Market Overview
This month's models have been posted. There are CHANGES in ALL MODELS. The rest of the newsletter will be available by the middle of the month.
Old and in the way
You know about “The Greatest Generation”: the cohort raised during the Great Depression who went on to fight World War Two and then launched the amazing economic miracle of the 1950s and ‘60s.
But consider this: Those of us here today, raised during the Cold War, endured the Great Recession, a 20-year stalemate against Islamist extremists, a global pandemic and more natural calamities than we’re inclined to list here. We’ve seen at least as much stuff as “The Greatest Generation”. But, while our parents saw a tremendous surge in their standard of living over the course of the mid-20th century, that perk has eluded us. According to a 2022 Pew Research study, 70% of adults believe their children will be worse off financially than they themselves are. While the U.S. findings were right in line with the aggregate, the view was even bleaker from Japan, France, Italy and Canada.
Will those of us now planning for retirement be the last ones to ever do so?
The Old World
Much of the world is aging. China wasn’t included in the Pew study. Still, Chinese life expectancy increased from 44 years to 78 over the past 60 years, according to the World Economic Forum. China expects the number of people 60 and over to rise from today’s 280 million to more than 400 million by 2035, which is equal to the entire current populations of the U.S. and the U.K. combined.
As the population gets older, two things happen. First, there are relatively fewer working-age people to support the retirees. Second, and closely correlated, there are relatively fewer childbearing-age people to replace the retirees in the work force. The Beijing government has no one else to blame – remember the One Child Policy? – but China’s population declined in 2022 for the first time in six decades. As a result, what had historically been the most populous country on earth will be eclipsed this year by 1.4 billion-strong India.
At present, each Chinese retiree is supported by the contributions of five workers, according to the WEF, half the ratio of a decade ago. This is clearly unsustainable.
India doesn’t appear to have that problem. The World Bank says those 65 and older comprise only 6.8% of India’s population, compared to 13.2% of China’s.
That begs the question: How does the U.S. compare? The answer is, not very well at all. The 65+ crowd is an even higher proportion of Americans – 16.7% -- than of Chinese. In 2022, there were an estimated 2.8 workers per retiree, according to the Social Security Administration. By 2035, that’s expected to drop to 2.3 covered workers for each beneficiary.
The fact that Canada and most of western Europe are even worse off is cold comfort.

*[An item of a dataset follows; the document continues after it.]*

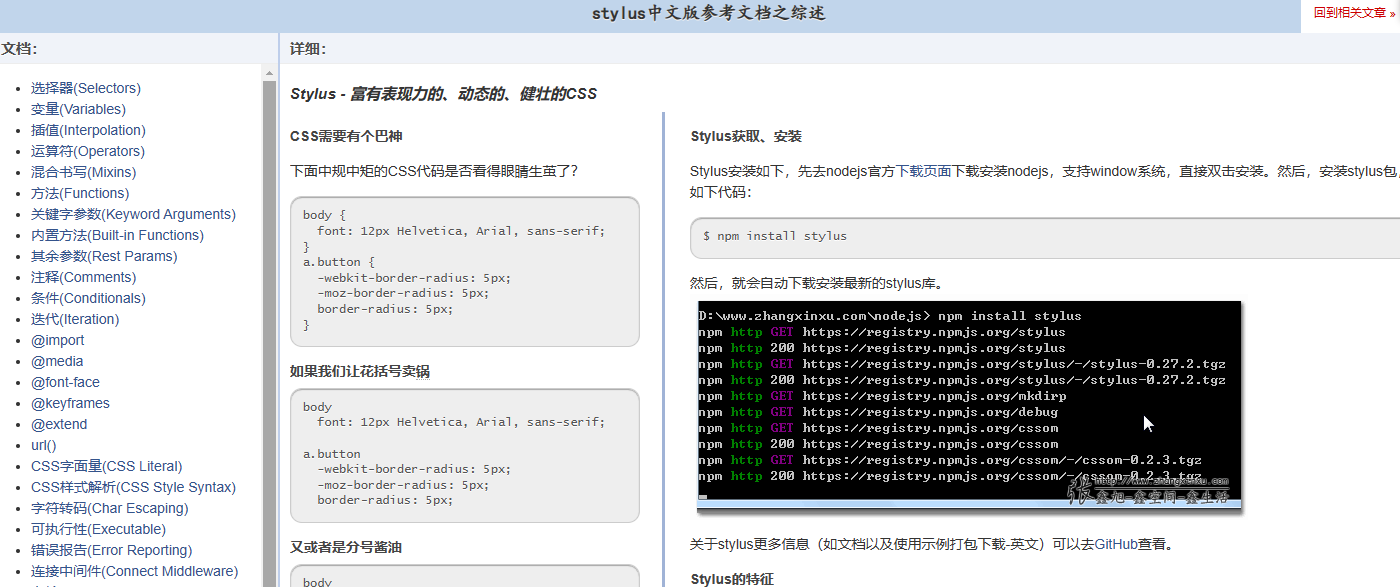Image resolution: width=1400 pixels, height=587 pixels.
Task: Open the 注释(Comments) entry
Action: coord(83,277)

Buying the Stairlift to Heaven
The aging of America, and indeed the industrial world, will have profound impacts on specific industrial sectors. Which ones, though? That is highly dependent on what public policies are established to deal with the decreasing ratio of workers to retirees.
If nothing is done, the trust that funds a portion of Social Security benefits will dry up in 10 years. Checks will keep coming, but they’d probably lose about a quarter of their value. That’s because benefits would have to be paid 100% out of the contributions of current workers rather than a blend of those contributions and trust fund payments, according to Forbes Advisor.

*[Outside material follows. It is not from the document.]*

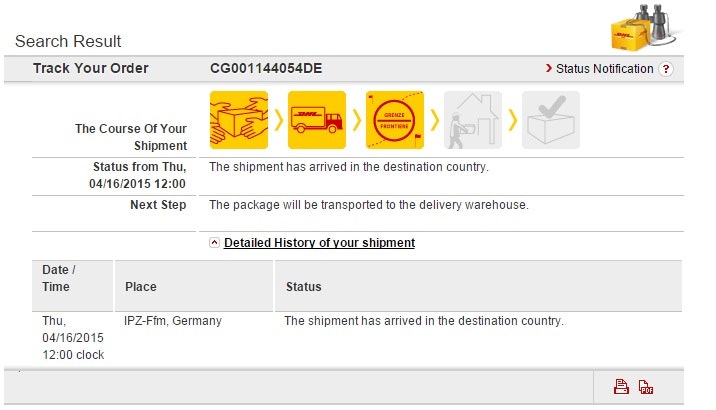Export the shipment details with PDF icon
Image resolution: width=716 pixels, height=410 pixels.
pyautogui.click(x=646, y=388)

To stave off reduced benefits, we as a nation need to decide if we’re going to increase the retirement age, increase the Social Security tax on the wealthiest taxpayers, increase that tax across the board, or implement some combination thereof. We might also consider ways to increase the number of people working in the formal economy and thus contributing to the Social Security fund. This can be done by increasing the retirement age, taxing gig workers, offering parents financial incentives to have larger families or coming up with an immigration plan that would turn today’s illegal aliens into tomorrow’s taxpayers. Again, the optimal solution would probably be a combination of all of these.

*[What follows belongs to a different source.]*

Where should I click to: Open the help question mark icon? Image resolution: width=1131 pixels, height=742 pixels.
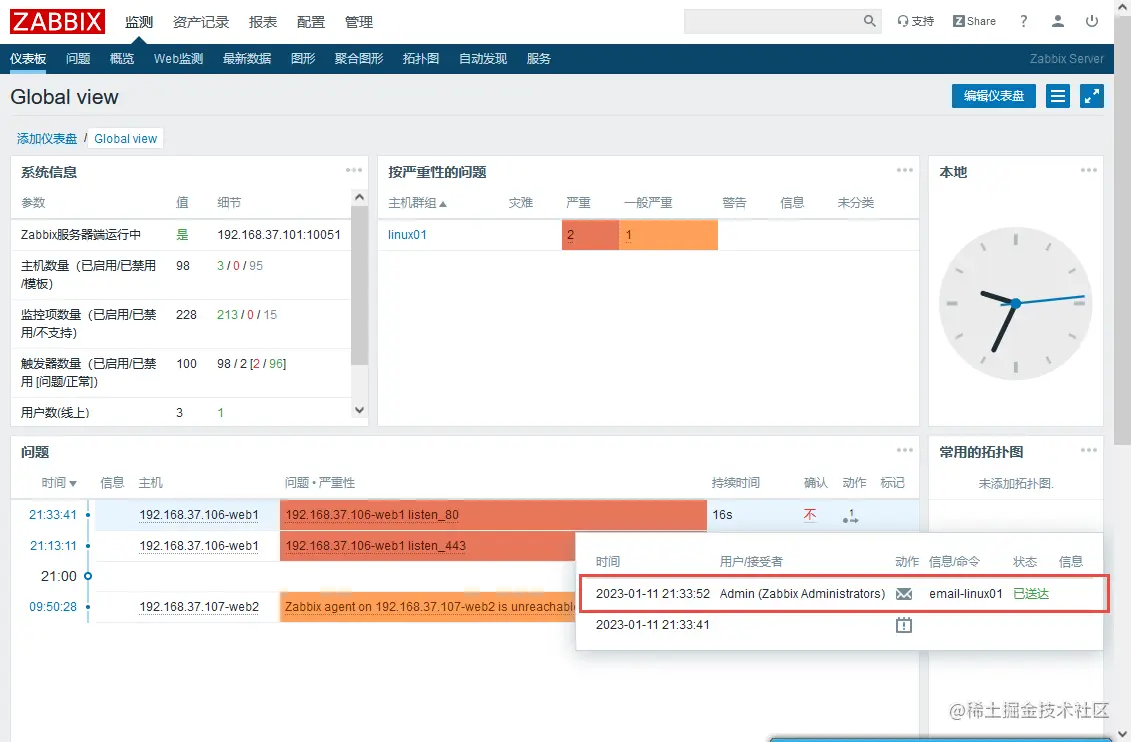pyautogui.click(x=1023, y=20)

When you consider that both frontrunners in the 2024 presidential race are at an age where buying green bananas is considered by many a bold act of optimism, and that they have widely divergent views on just about everything, it becomes clear that nothing is settled.
Whichever way that race goes, it might be a good idea to talk with a trusted financial advisor to make sure that your money survives you, and that your survivors have a better-than-average chance of success in their own lives.